In any event, what do we really expect from a rematch? Mayweather is not going to change from a tried and severely trying –at least for spectators- style while Pacquaio, whose superhero left arm is rapidly weakening is not going to morph into the fighter of old just because his right jab is back in town. The truth is, no one saw what they wanted in Las Vegas –which would be a first- insofar as we failed to get a toe-to-toe brawl. Boxing is raw, animalistic. There’s no denying the buzz in the air when a clean shot causes the legs to buckle or the head to snap back. It’s hard to recall more than a handful of telling shots landing in this welterweight contest. According to reports, the M.G.M. Grand don’t even want the rematch, citing as deterrents the logistic nightmare of staging the first fight and the fact that fans were completely underwhelmed by what they saw. Instead, they’ve set the date aside for an as yet unnamed concert. Which is akin to saying that you’re busy that day, but you just haven’t decided why yet.
If we have seen the last of Pacquiao then so be it. He has lit up boxing, fighting all-comers, thrilling a worldwide audience while providing a symbol of pride to his native Philippines. If Mayweather fights no more after September then it will be farewell to a superb technician, whose boxing legacy may well be tarnished by his crass, vile nature.
Boxing needs to leave its greats to go to pasture gracefully and move in a new direction now. The masses believe what they are told, but it seems crazy to focus on two fading lights when there is such a bright constellation of stars to choose from. The man who should be cast immediately into the spotlight is Kazakhstan’s Gennady Golovkin, comfortably the most exciting man in boxing right now. The unbeaten, softly-spoken yet destructive prizefighter is on a streak of eighteen straight knockouts and has the highest knockout percentage of any middleweight in professional boxing history. Unfortunately, Golovkin has the entire division scattering for cover. Miguel Cotto, a former foe of Mayweather and Pacquiao stands between Golovkin and complete domination of the 154-pound division. But the Puerto Rican, who is the lineal champion –best let you figure this one out yourself- is steadfastly ignoring GGG and this is in itself is the problem with professional boxing today. The best fighters should face each other in their prime and fiscal considerations should not be allowed derail these potential classics.

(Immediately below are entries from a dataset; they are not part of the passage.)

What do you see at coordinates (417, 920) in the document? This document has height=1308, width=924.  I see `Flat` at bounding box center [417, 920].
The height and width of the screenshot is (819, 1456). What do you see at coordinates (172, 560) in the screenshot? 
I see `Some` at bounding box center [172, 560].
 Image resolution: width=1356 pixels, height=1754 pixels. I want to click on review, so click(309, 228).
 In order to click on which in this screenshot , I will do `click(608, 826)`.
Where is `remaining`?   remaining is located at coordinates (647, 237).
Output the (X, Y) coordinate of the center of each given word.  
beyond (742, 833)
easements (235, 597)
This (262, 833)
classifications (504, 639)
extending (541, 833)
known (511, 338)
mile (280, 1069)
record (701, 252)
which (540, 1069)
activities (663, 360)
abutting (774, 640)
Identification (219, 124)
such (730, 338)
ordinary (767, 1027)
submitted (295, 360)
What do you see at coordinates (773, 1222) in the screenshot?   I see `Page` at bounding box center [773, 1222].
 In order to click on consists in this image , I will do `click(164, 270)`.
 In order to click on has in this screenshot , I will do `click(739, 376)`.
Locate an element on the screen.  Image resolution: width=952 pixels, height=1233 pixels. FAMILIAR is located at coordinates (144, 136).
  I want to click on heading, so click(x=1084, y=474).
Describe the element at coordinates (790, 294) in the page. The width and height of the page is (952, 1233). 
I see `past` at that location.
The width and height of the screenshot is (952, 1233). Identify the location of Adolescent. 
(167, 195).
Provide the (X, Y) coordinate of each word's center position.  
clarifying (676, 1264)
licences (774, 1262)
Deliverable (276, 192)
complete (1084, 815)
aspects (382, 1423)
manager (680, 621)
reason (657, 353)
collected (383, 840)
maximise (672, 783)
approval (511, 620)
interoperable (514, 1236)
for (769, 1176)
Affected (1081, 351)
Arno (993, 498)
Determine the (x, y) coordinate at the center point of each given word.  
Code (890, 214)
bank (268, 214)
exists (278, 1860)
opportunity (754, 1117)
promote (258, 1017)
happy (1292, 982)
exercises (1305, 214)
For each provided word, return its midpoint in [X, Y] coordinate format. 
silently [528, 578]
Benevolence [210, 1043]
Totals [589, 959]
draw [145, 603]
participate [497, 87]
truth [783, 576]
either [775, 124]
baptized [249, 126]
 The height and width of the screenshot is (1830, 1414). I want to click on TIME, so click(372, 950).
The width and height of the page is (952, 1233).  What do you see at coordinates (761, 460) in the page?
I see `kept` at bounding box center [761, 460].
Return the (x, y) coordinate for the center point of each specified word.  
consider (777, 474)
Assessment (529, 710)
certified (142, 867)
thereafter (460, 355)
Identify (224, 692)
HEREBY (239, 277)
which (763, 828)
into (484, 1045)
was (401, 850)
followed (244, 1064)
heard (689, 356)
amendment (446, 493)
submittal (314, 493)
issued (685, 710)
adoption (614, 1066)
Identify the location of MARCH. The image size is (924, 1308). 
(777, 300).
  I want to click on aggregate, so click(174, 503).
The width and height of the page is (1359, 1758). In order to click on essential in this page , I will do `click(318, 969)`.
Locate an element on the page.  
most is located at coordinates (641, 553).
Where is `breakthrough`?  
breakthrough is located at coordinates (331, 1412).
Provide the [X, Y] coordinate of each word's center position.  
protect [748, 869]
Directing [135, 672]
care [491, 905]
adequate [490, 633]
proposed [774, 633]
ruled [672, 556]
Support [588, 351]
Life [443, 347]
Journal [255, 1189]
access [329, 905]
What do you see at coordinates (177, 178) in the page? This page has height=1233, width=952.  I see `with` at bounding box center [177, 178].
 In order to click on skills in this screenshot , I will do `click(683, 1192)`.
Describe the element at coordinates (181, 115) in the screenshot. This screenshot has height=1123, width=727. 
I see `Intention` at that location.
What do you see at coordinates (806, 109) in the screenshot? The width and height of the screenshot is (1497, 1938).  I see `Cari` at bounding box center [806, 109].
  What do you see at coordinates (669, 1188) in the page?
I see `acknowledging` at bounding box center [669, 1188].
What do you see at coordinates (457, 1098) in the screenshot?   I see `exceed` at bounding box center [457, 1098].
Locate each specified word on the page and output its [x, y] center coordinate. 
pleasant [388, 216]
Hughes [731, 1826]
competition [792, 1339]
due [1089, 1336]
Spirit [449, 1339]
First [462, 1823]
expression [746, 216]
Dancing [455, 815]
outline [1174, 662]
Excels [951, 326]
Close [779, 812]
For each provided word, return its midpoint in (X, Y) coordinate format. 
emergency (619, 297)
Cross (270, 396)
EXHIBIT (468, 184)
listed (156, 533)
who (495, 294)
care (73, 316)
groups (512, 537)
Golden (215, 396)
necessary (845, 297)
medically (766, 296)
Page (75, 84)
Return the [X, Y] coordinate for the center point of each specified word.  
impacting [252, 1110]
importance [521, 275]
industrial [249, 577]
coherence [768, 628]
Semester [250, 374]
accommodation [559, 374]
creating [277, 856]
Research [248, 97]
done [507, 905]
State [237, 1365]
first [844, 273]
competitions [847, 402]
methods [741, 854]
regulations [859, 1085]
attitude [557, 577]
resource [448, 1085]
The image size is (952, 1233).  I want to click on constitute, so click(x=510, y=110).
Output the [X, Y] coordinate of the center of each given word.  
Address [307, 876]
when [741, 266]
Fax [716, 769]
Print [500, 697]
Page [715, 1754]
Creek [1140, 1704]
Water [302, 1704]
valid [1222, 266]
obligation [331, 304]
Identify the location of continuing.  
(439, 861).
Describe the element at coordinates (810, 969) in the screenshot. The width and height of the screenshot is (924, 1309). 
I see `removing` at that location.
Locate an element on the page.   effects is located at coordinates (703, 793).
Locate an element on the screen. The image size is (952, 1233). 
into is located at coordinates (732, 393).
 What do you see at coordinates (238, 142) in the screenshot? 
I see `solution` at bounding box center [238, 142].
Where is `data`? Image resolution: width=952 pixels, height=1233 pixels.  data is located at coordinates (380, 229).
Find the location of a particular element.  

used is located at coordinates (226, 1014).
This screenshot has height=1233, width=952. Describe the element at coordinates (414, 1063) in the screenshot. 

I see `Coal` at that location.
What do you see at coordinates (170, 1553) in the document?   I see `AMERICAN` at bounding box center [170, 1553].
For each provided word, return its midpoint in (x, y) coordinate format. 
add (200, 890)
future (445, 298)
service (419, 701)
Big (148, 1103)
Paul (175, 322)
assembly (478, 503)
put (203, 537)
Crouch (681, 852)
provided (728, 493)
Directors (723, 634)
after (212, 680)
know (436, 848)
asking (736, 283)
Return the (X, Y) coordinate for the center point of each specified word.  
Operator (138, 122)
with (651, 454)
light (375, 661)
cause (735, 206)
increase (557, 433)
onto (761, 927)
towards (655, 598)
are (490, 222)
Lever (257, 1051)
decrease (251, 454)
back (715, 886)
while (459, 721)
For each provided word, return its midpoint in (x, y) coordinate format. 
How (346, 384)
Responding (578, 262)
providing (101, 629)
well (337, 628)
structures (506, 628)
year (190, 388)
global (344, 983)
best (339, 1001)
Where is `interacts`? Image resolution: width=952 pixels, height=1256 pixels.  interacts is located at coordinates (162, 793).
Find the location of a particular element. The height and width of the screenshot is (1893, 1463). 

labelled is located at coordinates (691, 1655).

Mayweather versus Pacquiao would have been a legitimate ‘superfight’ in 2010 but for well-documented reasons the bout was constantly delayed and when eventually consumed by the public completely past its sell-by-date. Gennady Golovkin –an absolute superstar in any other era- will, at thirty-three, probably be denied the chance to display his phenomenal skill-set to the larger sporting audience. And, for a sport which is meant to thrive on the conflict of its finest combatants, this is both nonsensical and unforgivable.